As the day drew towards a close, the panes were less frequently shaken by the thunder of the artillery, the noise in the streets diminished, but the house became more and more filled with suffocating smoke.
Night came, the lamp was lighted, the women started at every new sound, but anxiety for Adam now overpowered every other feeling in Ruth’s mind. Just then the door opened, and the smith’s deep voice called in the vestibule: “It is I! Don’t be frightened, it is I!”
He had gone out with five journeymen: he returned with two. The others lay slain in the streets, and with them Count Oberstein’s soldiers, the only ones who had stoutly resisted the Spanish mutineers and their allies to the last man.
Adam had swung his hammer on the Mere and by the Zucker Canal among the citizens, who fought desperately for the property and lives of their families;—but all was vain. Vargas’s troopers had stifled even the last breath of resistance.
The streets ran blood, corpses lay in heaps before the doors and on the pavement—among them the bodies of the Margrave of Antwerp, Verreyck, Burgomaster van der Mere, and many senators and nobles. Conflagration after conflagration crimsoned the heavens, the superb city-hall was blazing, and from a thousand windows echoed the screams of the assailed, plundered, bleeding citizens, women and children.
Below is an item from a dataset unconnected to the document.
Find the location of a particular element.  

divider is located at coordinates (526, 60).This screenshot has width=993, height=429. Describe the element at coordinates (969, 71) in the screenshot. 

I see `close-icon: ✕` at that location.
The smith hastily ate a few mouthfuls to restore his strength, then raised his head, saying: “No one has touched our house. The door and shutters of neighbor Ykens’ are shattered.”
“A miracle!” cried old Rahel, raising her staff. “The generation of vipers scent richer booty than iron at the silversmith’s.”
Just at that moment the knocker sounded. Adam started up, put on his coat of mail again, motioned to his journeymen and went to the door.
Rahel shrieked loudly: “To the cellar, Ruth. Oh, God, oh, God, have mercy upon us! Quick—where’s my shawl?—They are attacking us!—Come, come! Oh, I am caught, I can go no farther!”
Mortal terror had seized the old woman; she did not want to die. To the girl death was welcome, and she did not stir.
Voices were now audible in the vestibule, but they sounded neither noisy nor threatening; yet Rahel shrieked in despair as a lansquenet, fully armed, entered the workshop with the armorer.
Hans Eitelfritz had come to look for Ulrich’s father. In his arms lay the dog Lelaps, which, bleeding from the wound made by a bullet, that grazed its neck, nestled trembling against its master.